# Groin / hip flexor strain?



## ridinbend (Aug 2, 2012)

Take a tape measure and determine how wide your stance is. The 149 specs say the widest your stance could be is 24.5 inches. If your riding at the widest inserts at 5'7 you might want to bring it in a bit.


----------



## jayk (Aug 9, 2013)

ridinbend said:


> Take a tape measure and determine how wide your stance is. The 149 specs say the widest your stance could be is 24.5 inches. If your riding at the widest inserts at 5'7 you might want to bring it in a bit.


I'll measure this evening, i don't think its the widest. I did a measurement and from from the top of my knee to the floor is 21" and my shoulder width is 18.5". Im guess from that i should be riding around 20"? That would mean the narrowest inserts give 20", mines defiantly wider than that, probably 23"

Where is the best to measure the gap, center of each binding?

Is it likely to be that causing the issue? Duck stance fine? My front food on the outside tends to give a little bit of pain, should i push this out, or bring the back foot in?

Thanks,


----------



## ridinbend (Aug 2, 2012)

I'm no pro and I don't have a magic equation to answer your questions. From my own experience I make adjustments until discomforts go away. Make a trip to the park with the intention of adjusting things throughout the day until you find those spots where it feels natural and there's no discomfort.


----------



## Mystery2many (Aug 14, 2013)

▬▬▬▬▬▬▬▬▬▬

* [PROBLEMS AND TASKS]
• a. From the forum thread, answer each question on its own line:
(i) What is the widest stance the 149 specs allow, according to ridinbend?
(ii) What shoulder width does jayk give?
(iii) Where does ridinbend suggest going to adjust things throughout the day?
• b. Does each statement agree with the forum thread? Answer yes or no, and quote the words that decide it.
(i) jayk thinks the current stance is at the widest setting.
(ii) ridinbend claims to have a magic equation for these questions.
(iii) ridinbend makes adjustments until discomforts go away.
• c. Would you update everything in the forum thread from "## jayk (Aug" down to "of each binding?", putting "measuring tape" in place of "tape measure"?

* [DATA EXTRACT]
▬▬▬▬▬▬▬▬▬▬

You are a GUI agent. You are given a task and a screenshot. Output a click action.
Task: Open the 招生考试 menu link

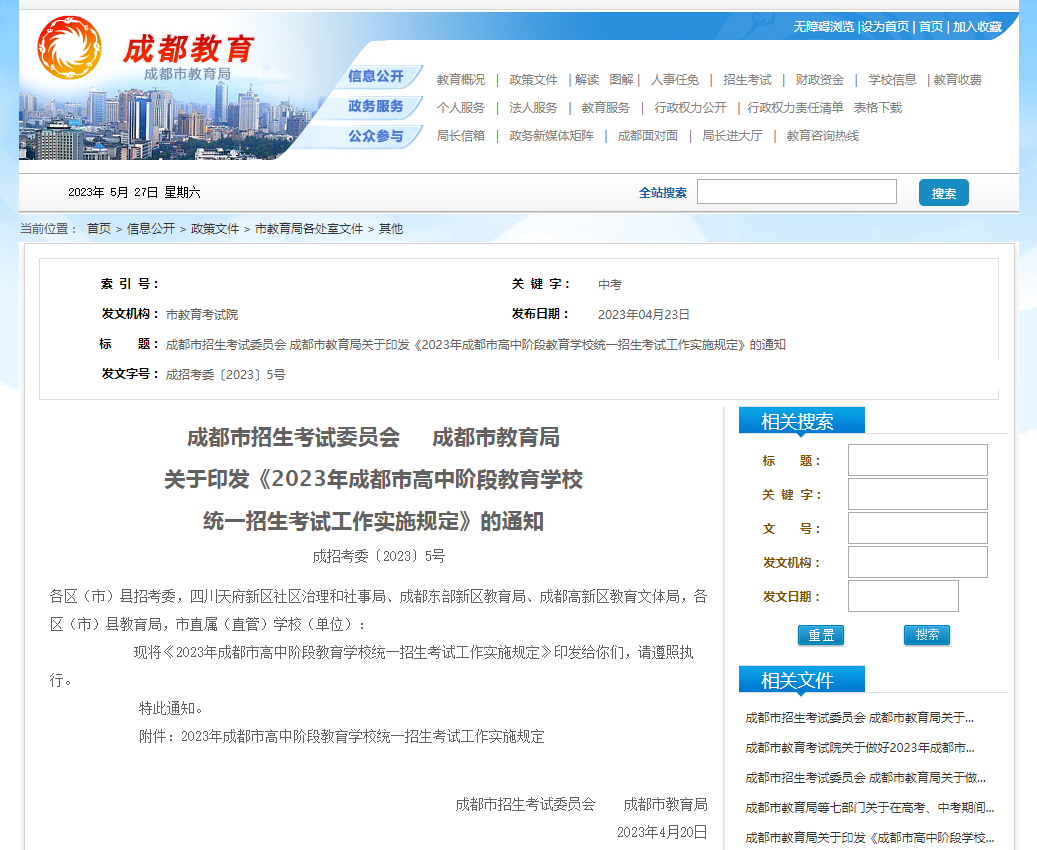tap(746, 79)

▬▬▬▬▬▬▬▬▬▬

* [PER-TASK ANSWERS]
• a.
(i) 24.5 inches
(ii) 18.5"
(iii) The park

• b.
(i) No: "i don't think its the widest"
(ii) No: "I don't have a magic equation to answer your questions"
(iii) Yes: "I make adjustments until discomforts go away"

• c.
## jayk (Aug 9, 2013)

ridinbend said:


> Take a measuring tape and determine how wide your stance is. The 149 specs say the widest your stance could be is 24.5 inches. If your riding at the widest inserts at 5'7 you might want to bring it in a bit.


I'll measure this evening, i don't think its the widest. I did a measurement and from from the top of my knee to the floor is 21" and my shoulder width is 18.5". Im guess from that i should be riding around 20"? That would mean the narrowest inserts give 20", mines defiantly wider than that, probably 23"

Where is the best to measure the gap, center of each binding?